- **Stored data entries**
=== Section Start ===

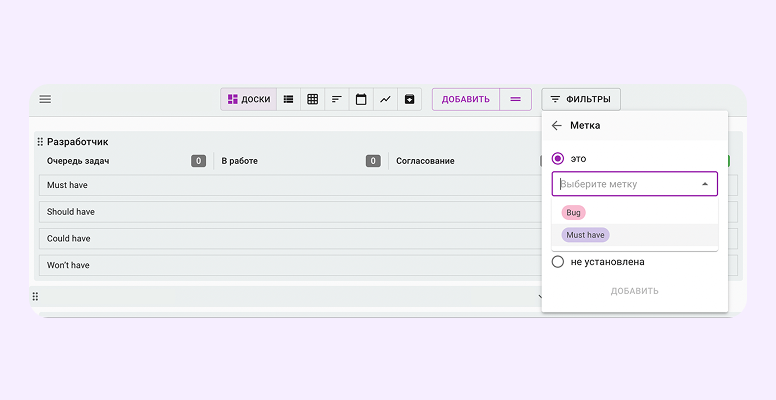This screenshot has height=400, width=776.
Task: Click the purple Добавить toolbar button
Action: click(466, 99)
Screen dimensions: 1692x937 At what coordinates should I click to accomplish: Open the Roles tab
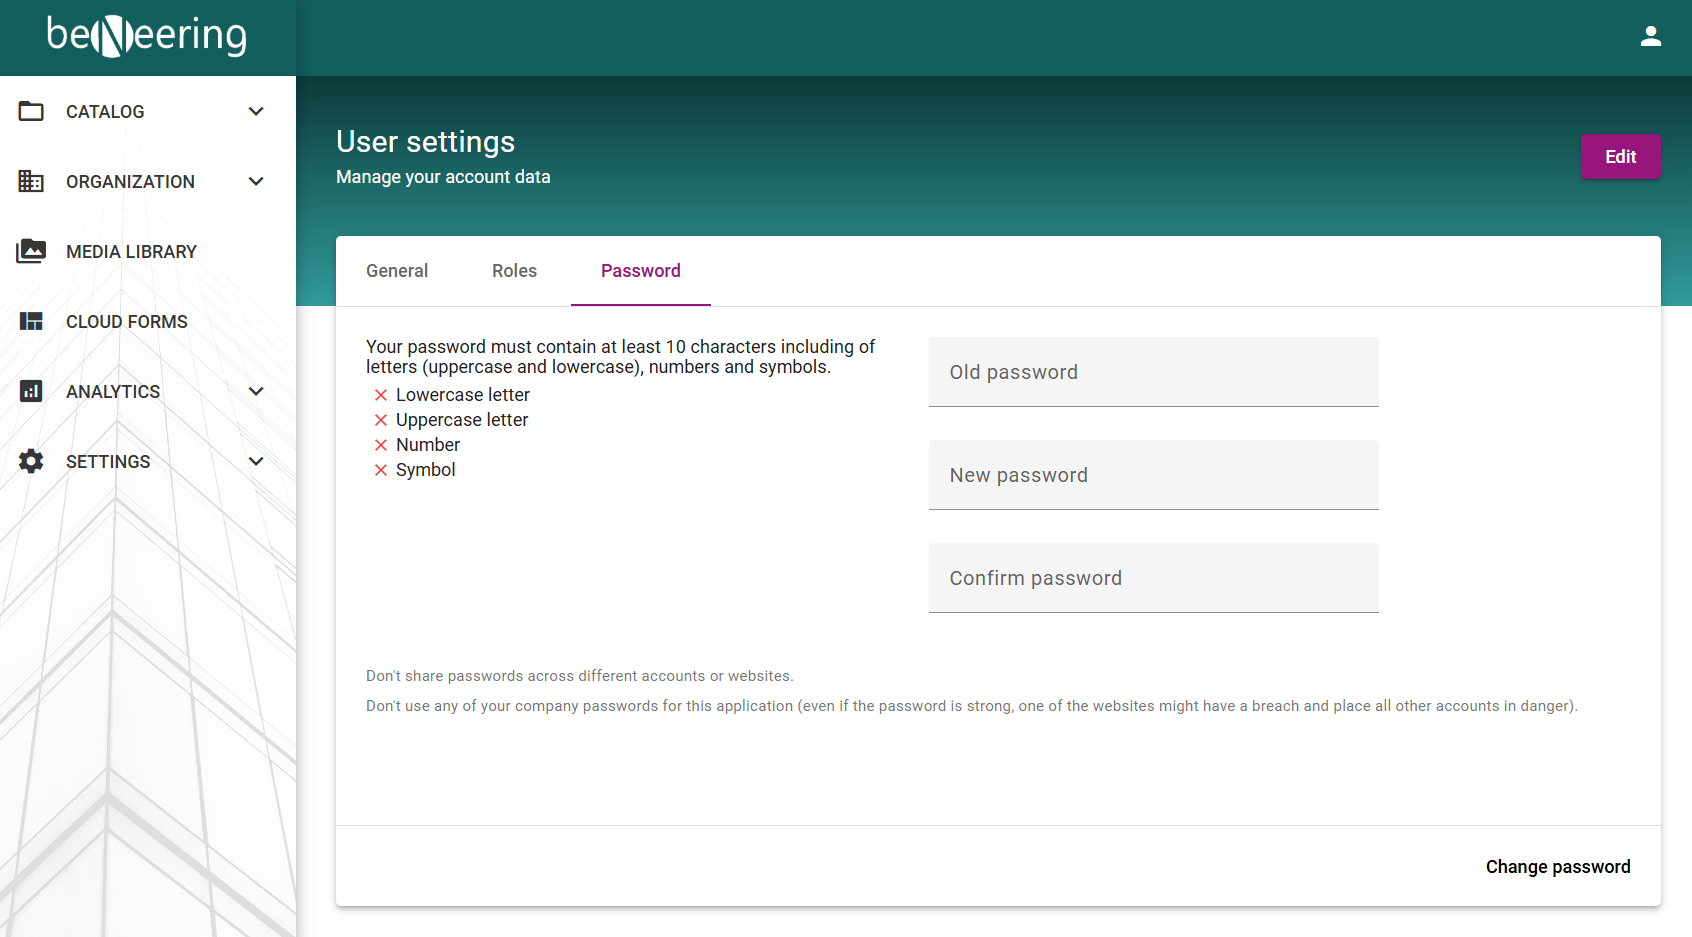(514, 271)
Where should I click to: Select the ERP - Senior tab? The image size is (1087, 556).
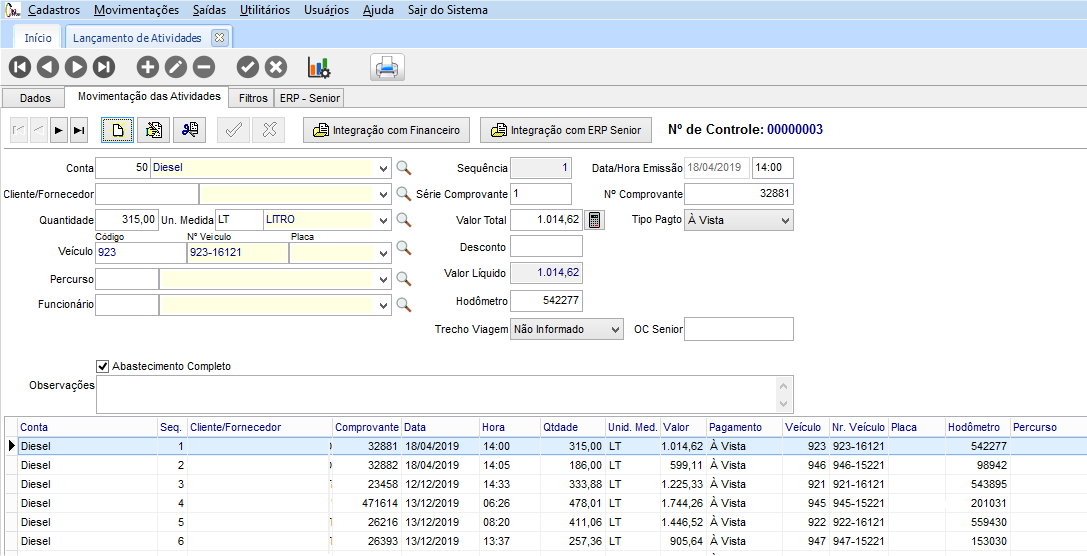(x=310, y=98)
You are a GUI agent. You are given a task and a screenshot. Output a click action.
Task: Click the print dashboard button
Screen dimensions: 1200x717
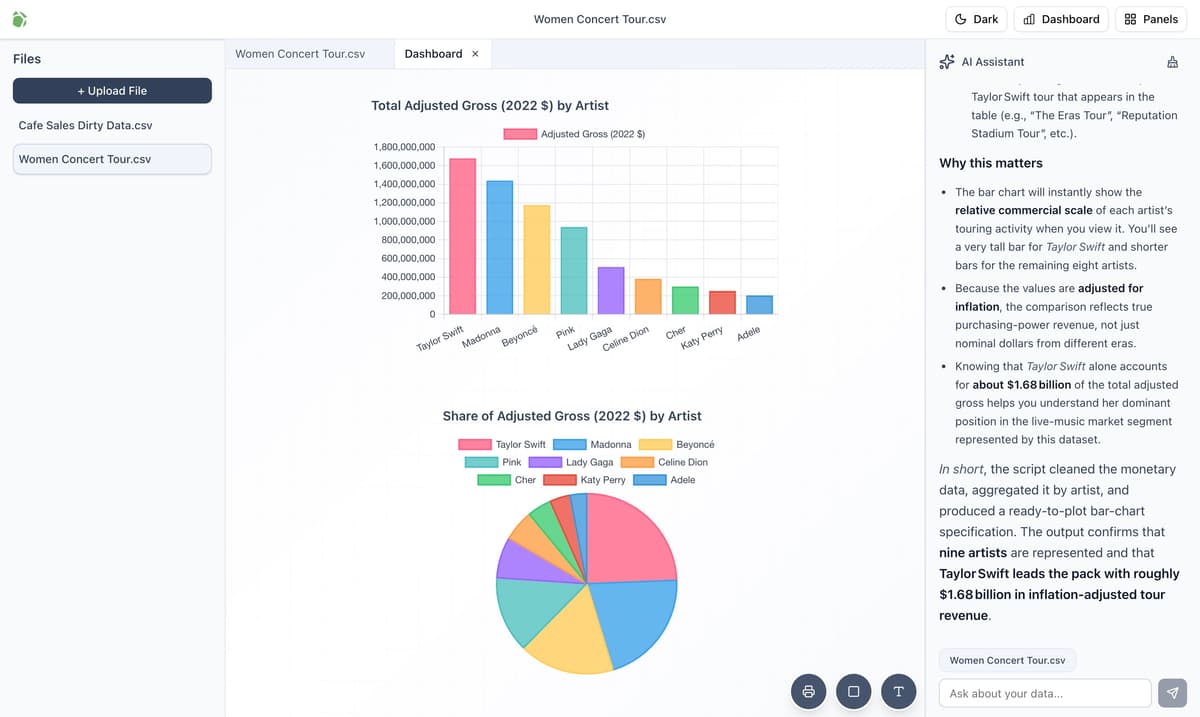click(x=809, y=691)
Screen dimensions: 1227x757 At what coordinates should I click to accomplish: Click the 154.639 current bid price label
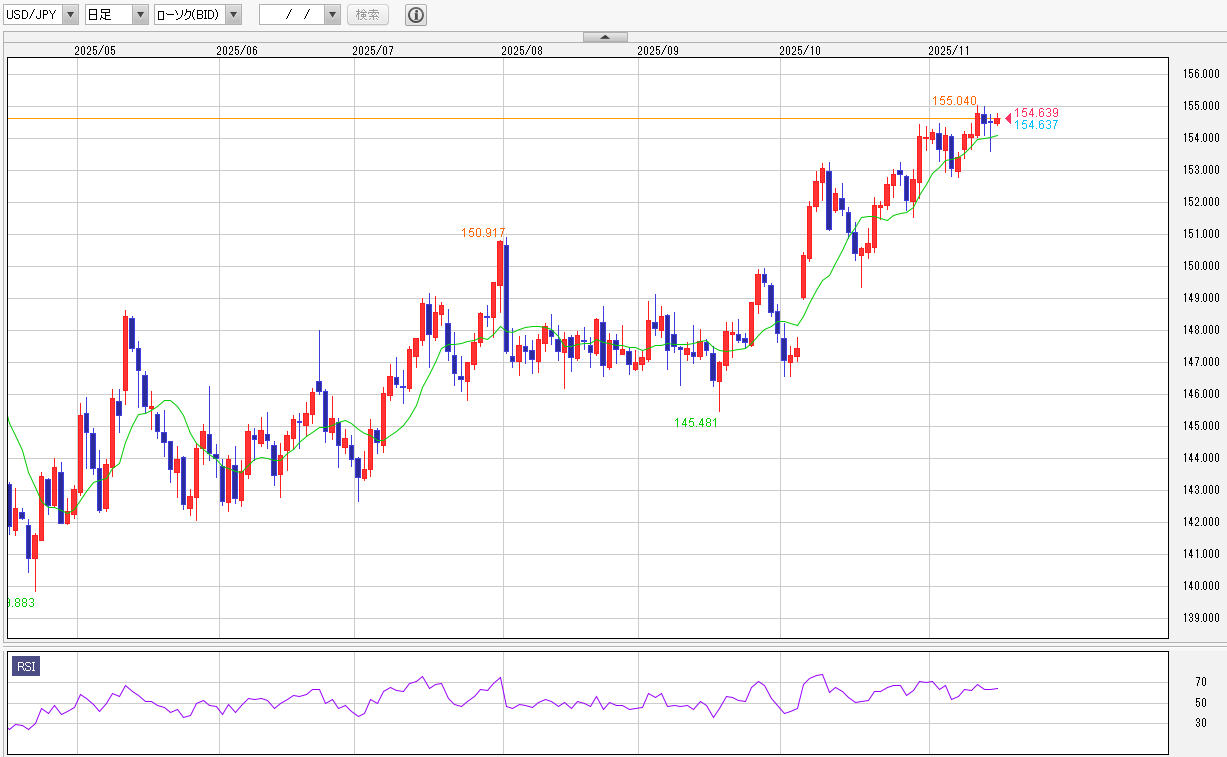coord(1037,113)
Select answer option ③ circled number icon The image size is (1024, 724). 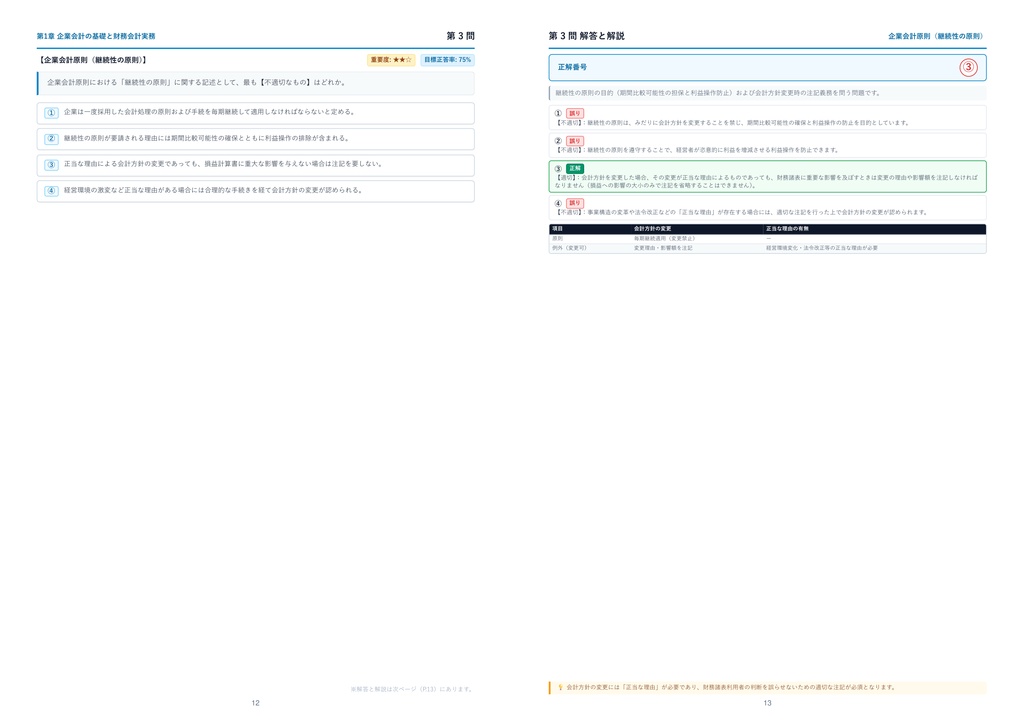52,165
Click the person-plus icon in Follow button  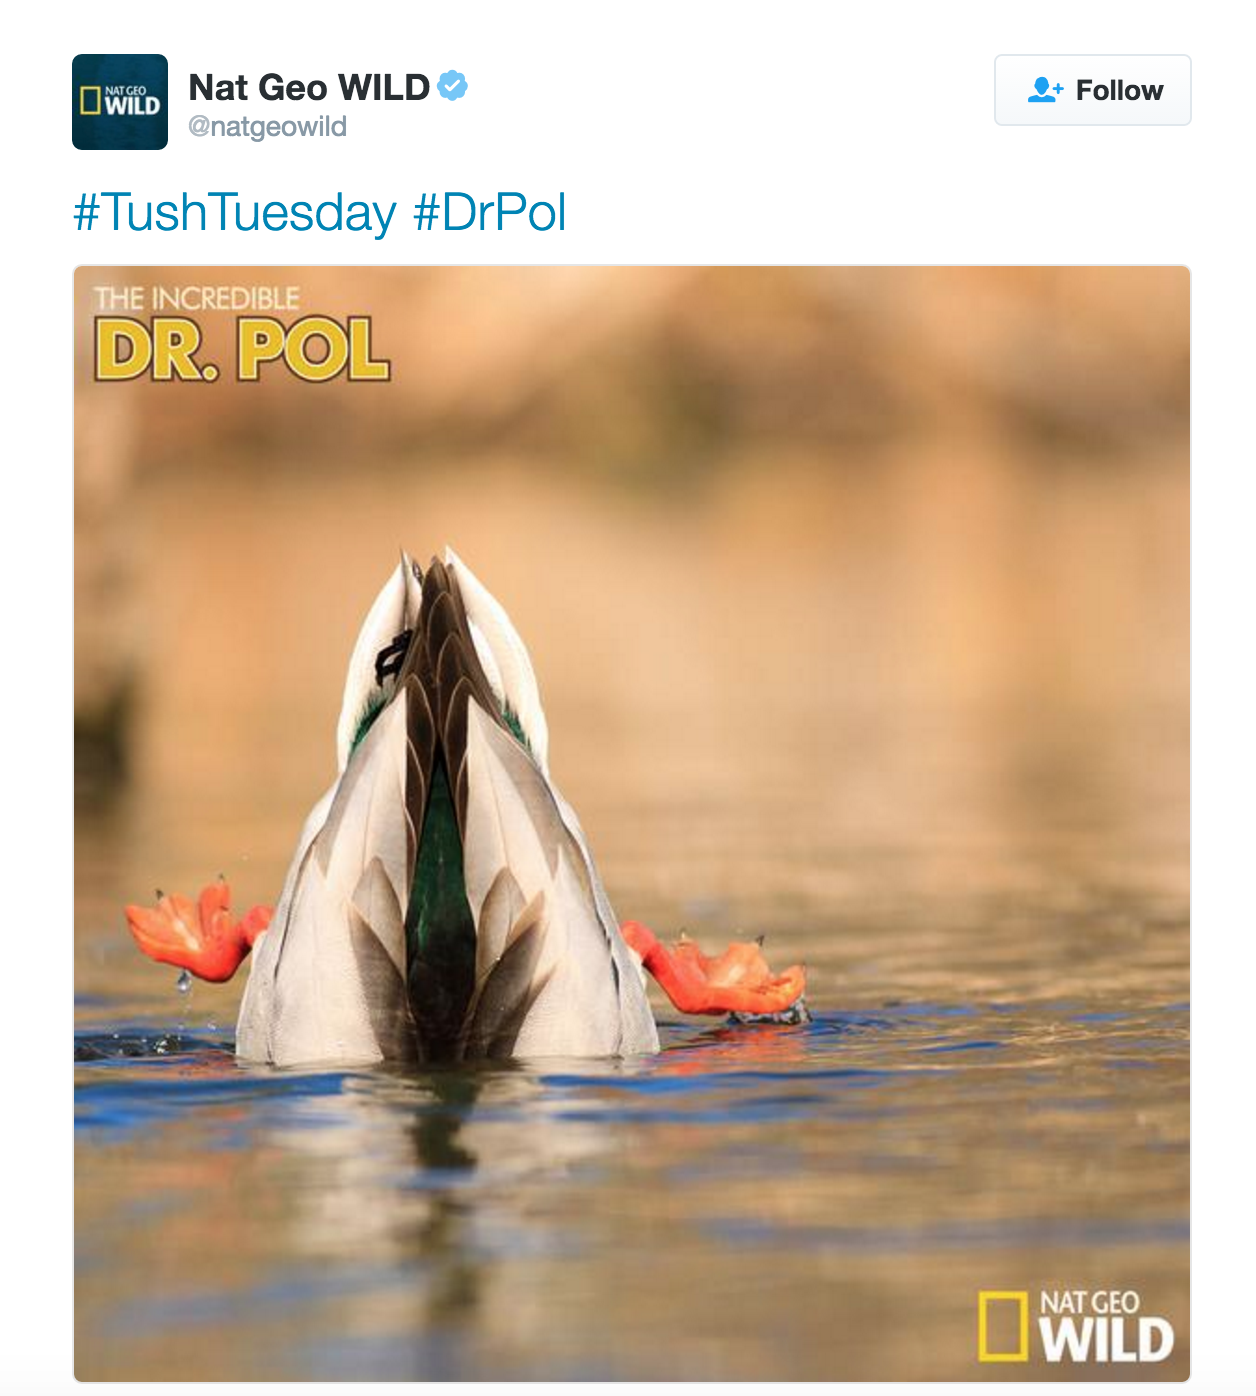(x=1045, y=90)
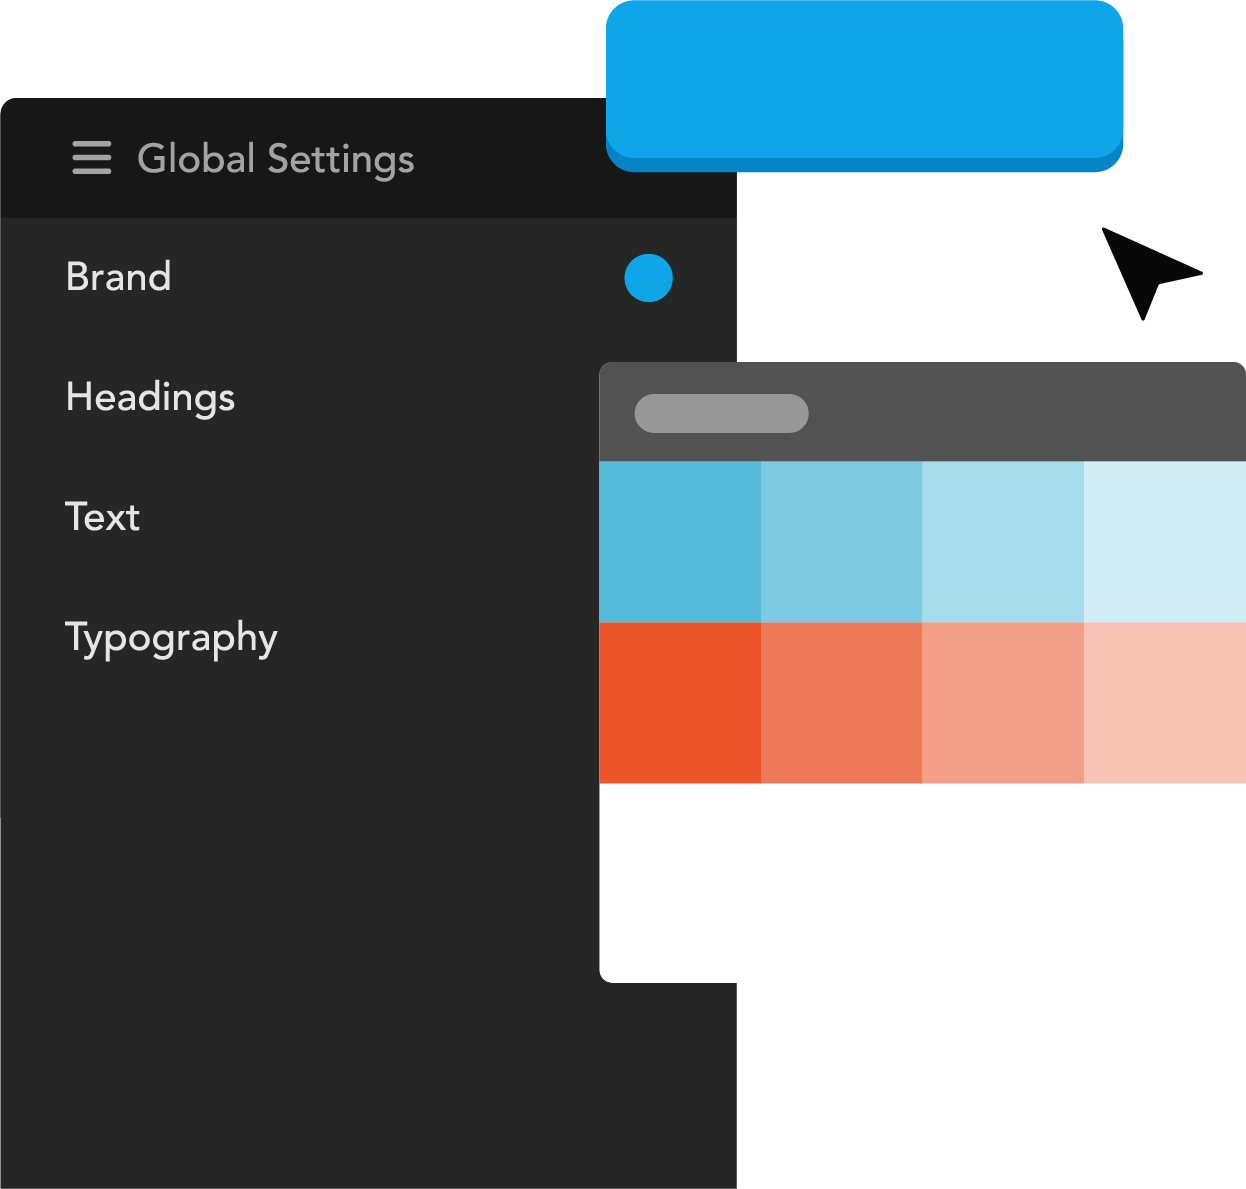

=== Section End ===

- **Task objective**
Look above for the line with "Screen dimensions: 1692x937" and the line with "Task: Click the print dashboard button"; set down those two lines and all lines between them exactly, without pictures and without anything else.

- **Result of this task**
Screen dimensions: 1692x937 At what coordinates should I click to accomplish: Open the Roles tab
(514, 271)
Where should I click to: Select the ERP - Senior tab? The image size is (1087, 556).
(x=310, y=98)
You are a GUI agent. You are given a task and a screenshot. Output a click action.
Task: Click the print dashboard button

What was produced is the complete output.